Scott and her husband, Don ‘61, Augustana’s former director of financial aid (and later vice president of finance and planning), started the Day Care Center on campus in 1975 — serving students, faculty and staff within the Augustana and Sioux Falls communities. Now known as the Campus Learning Center for Children, staff members were often students of the Joint Social Work Program. The program also initiated a Joint Criminal Justice Program with Sioux Falls College, as well as majors and courses in early childhood education, gerontology, women’s studies, end-of-life hospice care (including nursing, clinical pastoral education, pharmacy and internal medicine students) and an accredited semester of social work education in Cuernavaca, Mexico, which included students from other accredited social work programs. Students regularly visited reservations of the Sioux to prepare for cross-cultural work with South Dakota families.

“As the graduates spread out among small and large agencies, the model of social work education that had been developed at Augustana and Sioux Falls Colleges was respected,” Scott said.

Scott, who received her bachelor’s degree from Augustana, MSW from the University of Chicago and doctorate from South Dakota State University, originally got into social work because of her experiences being ill as a child and receiving much-needed support from her grandparents.

“The piece that always struck me was I had been one of those kids that needed a lot of things and I had a brother and sister who also needed care and everything had worked out for us and that wasn’t true for all of these other children I was seeing.

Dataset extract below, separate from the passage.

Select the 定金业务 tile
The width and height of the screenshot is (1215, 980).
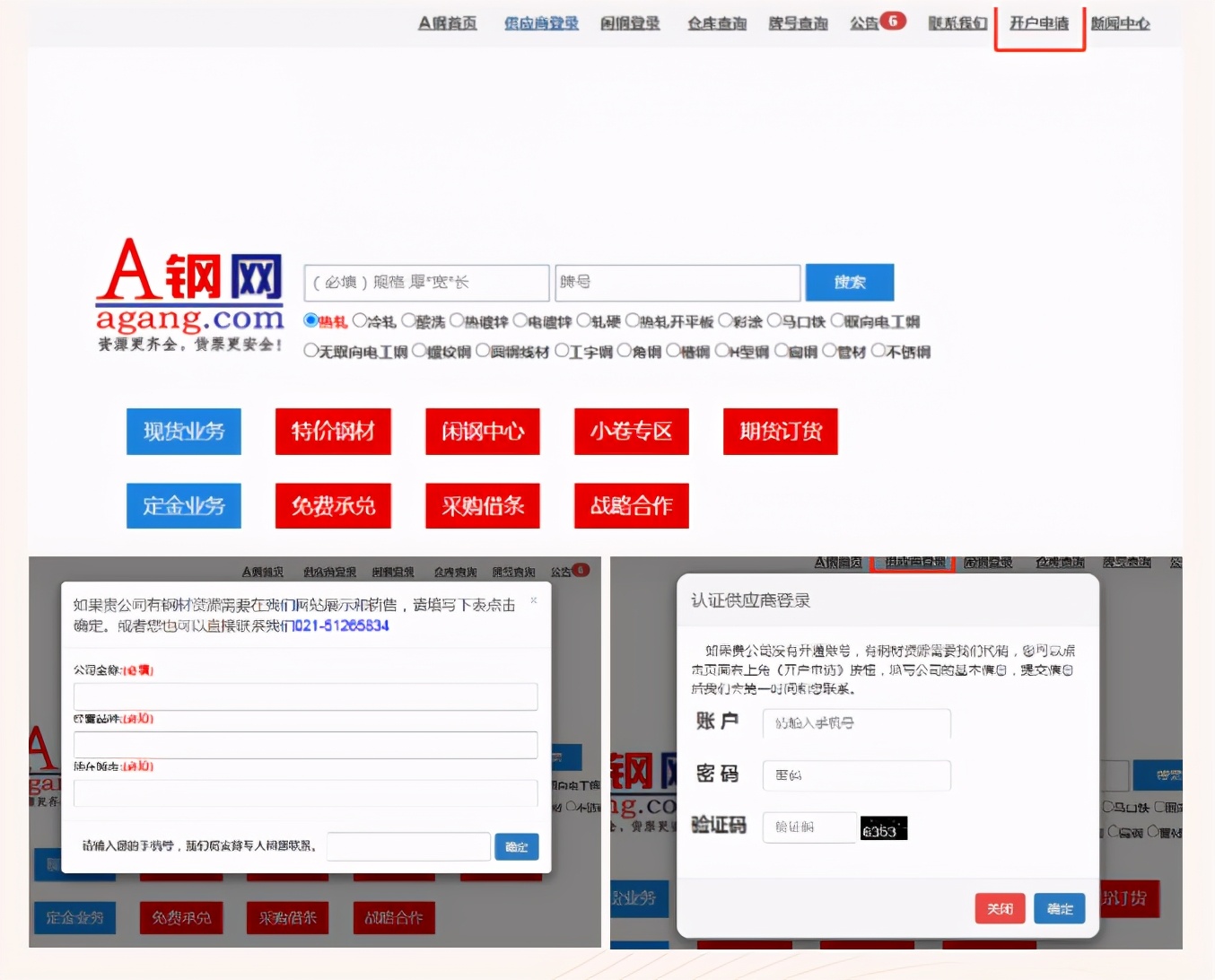tap(183, 505)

“Not enough citizens support improving social conditions,” said Scott. “The profession of social work has been in the forefront of the struggles to improve quality of life for all. Inequality is visible in many areas of life for persons and families without inherited resources, or the ‘lucky’ who find employment with insurance coverage.”

The Estelline, South Dakota, native is honored that her family is investing in the social work program in her name and proud of her experiences in professional social work and social work education. Once appointed to the CSWE’s Commission on the Role and Status of Women in Social Work Education and elected to the governing board of CSWE, Scott has worked hard to serve Augustana and the profession. She continues to serve the Sioux Falls area as a part-time geriatric care manager, helping to ensure individuals and families receive the services they need to care for aging members.

“It is my hope that these strong standards of expectations of social workers will not be minimized. A social work education program and the programs of social agencies need to continue to set high standards for the community and state to find resources to serve and celebrate our diverse populations,” Scott said. “We have a long way to go.”

A long way to go with more people needed to serve families in the region, which is why Augustana, along with Sanford Health, feels emboldened to take the next steps to start programs such as these.

“These are exactly the kind of programs that were imagined as part of Viking Bold: The Journey to 2030, where we’re leveraging strategic partners, getting donors excited and able to meet real community needs, not only in Sioux Falls, but in many different regions throughout the country,” said Daily.

“I love that we get to expand that into these areas — into the area of behavioral health. I just think about the impact that these graduates will have on individuals’ and families’ lives, and for decades to come — that’s just really powerful. It’s giving us lots of opportunities to collaborate with many stakeholders to develop a program that is known for both excellence and innovation.”